GIVEN INSTRUCTION: Continue the transcript on Terra Nullius and the Indian Act, picking up right after its final sentence.

00:00:00:17 – 00:00:20:10
Singing (Tla-o-qui-aht Master Carver and Historian Joseph Tutakwisnapšiƛ Martin, Board Director, IISAAK OLAM Foundation)

Woo woo woo ho ya.

(Eli Enns, Tla-o-qui-aht Nation Citizen, Co-Founder and CEO, IISAAK OLAM Foundation)
čukʷaa haʔuk!

Whoa whoa ho ya!
(Drumming)

00:00:20:10 – 00:00:51:04
(Eli Enns, Tla-o-qui-aht Nation Citizen, Co-Founder and CEO, IISAAK OLAM Foundation)

So the idea of Terra Nullius is a funny one. It’s controversial for a variety of reasons. And, one way, I think that’s – maybe a good approach is to look at the Indian Act from 1885 to 1951. During that period of the Indian Act. The Indian Act, by the way, was created in 1876.

00:00:51:06 – 00:01:29:15
But it had a variety of different versions. There was amendments and, whatnot along the way. Things were added, things were subtracted based on the times and the circumstances of the day. And, the 1885 to 1951 version of the Indian Act was, in my assessment of things, greatly affected by what became known eventually as the Red River Resistance.

00:01:29:15 – 00:03:03:05
And this was not just the Métis Nation. It was also, it also included First Nations of Northern Ontario, what we know today as Northern Ontario, Manitoba, like southern Manitoba, southern Saskatchewan.

It was not just the Métis, it was including the First Nations of those geo-political regions and, French diaspora. So following the aftermath of the Seven Years’ War, the remnants of New France were spread throughout North America, and there is a variety of small French settlements throughout the Prairie provinces.

And collectively, the Métis, the First Nations, and the French resisted the expansion of the British Empire through what was known as British North America at the time. The British North American Act of 1867, and what they required – and they were hot out of a war, by the way. They were 50, 55 years out of the War of 1812 with their cousins to the South, the newly formed United States of America.

Data listing:

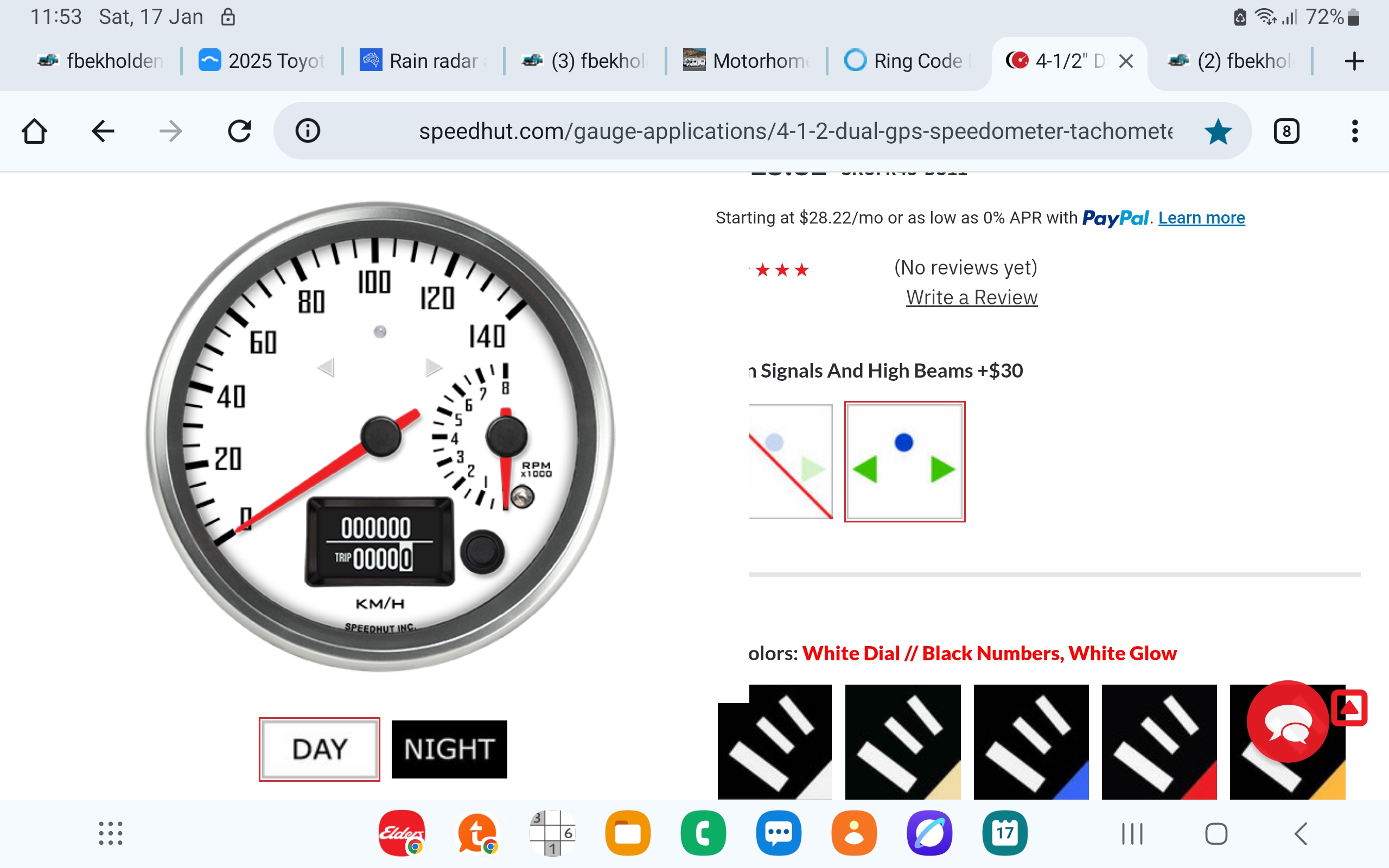Tap the browser home button
The height and width of the screenshot is (868, 1389).
tap(34, 131)
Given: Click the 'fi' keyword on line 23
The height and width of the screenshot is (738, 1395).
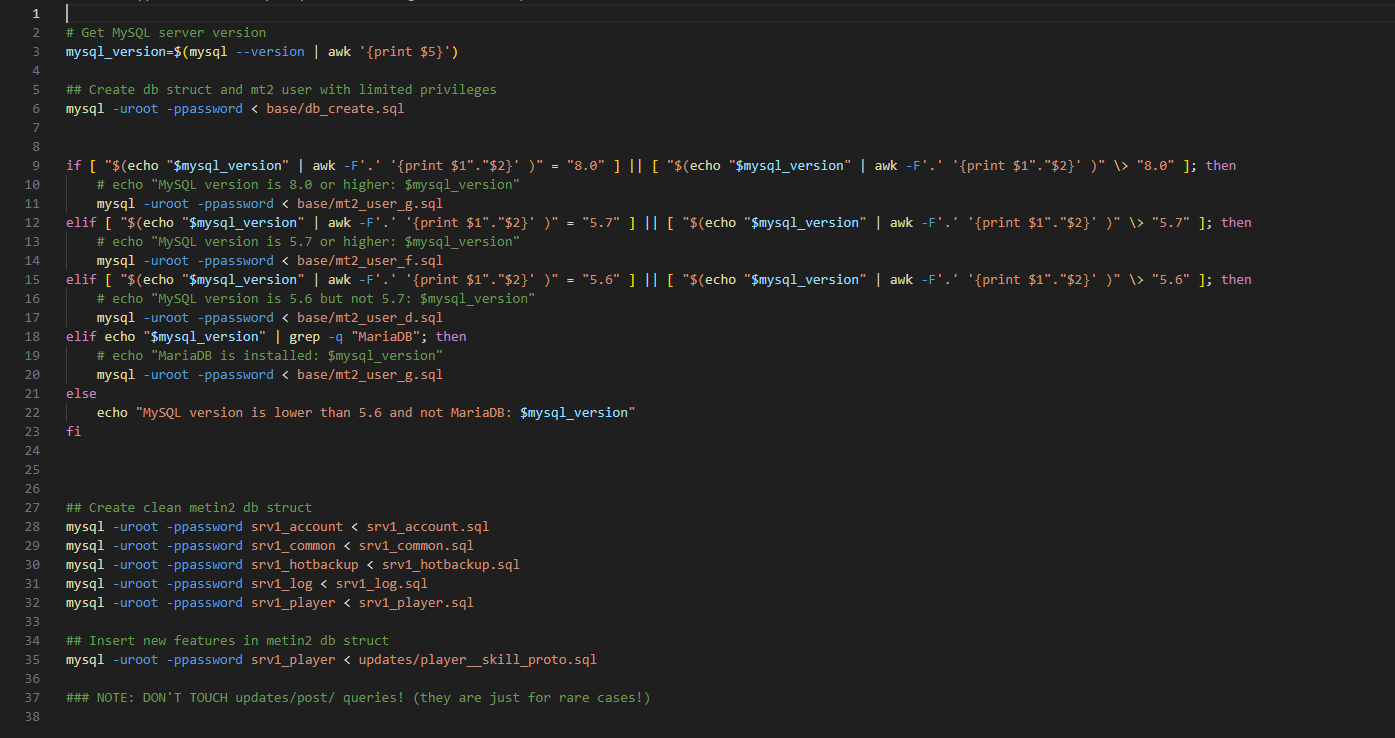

TASK RESPONSE:
00:03:03:05 – 00:03:37:14
The United States of America was only at that time 100 years old. You know, 1776 was the American Revolutionary War. You had the War of 1812, and then in this time of staving off of American expansionism, you’re looking at, 1770, 1767, the British North American Act, sorry, 1867, and then 1876 with the Indian Act.

00:03:37:20 – 00:04:40:02
And then there was this resistance. Some people sought to demonize. And during the last, however many decades, the Resistance of Métis, First Nations, and French settlements in northern Ontario, southern Manitoba, southern Saskatchewan was deemed to be a rebellion because that was convenient framing to justify the quelling of that rebellion by military style domestic police force, which was originally known as the North-West Mounted Police, and what would eventually become known as the Royal Canadian Mounted Police, the RCMP that we know today.

00:04:40:02 – 00:04:54:06
And it also justified the unlawful execution of the leaders of this so-called rebellion, which we now better refer to as a resistance.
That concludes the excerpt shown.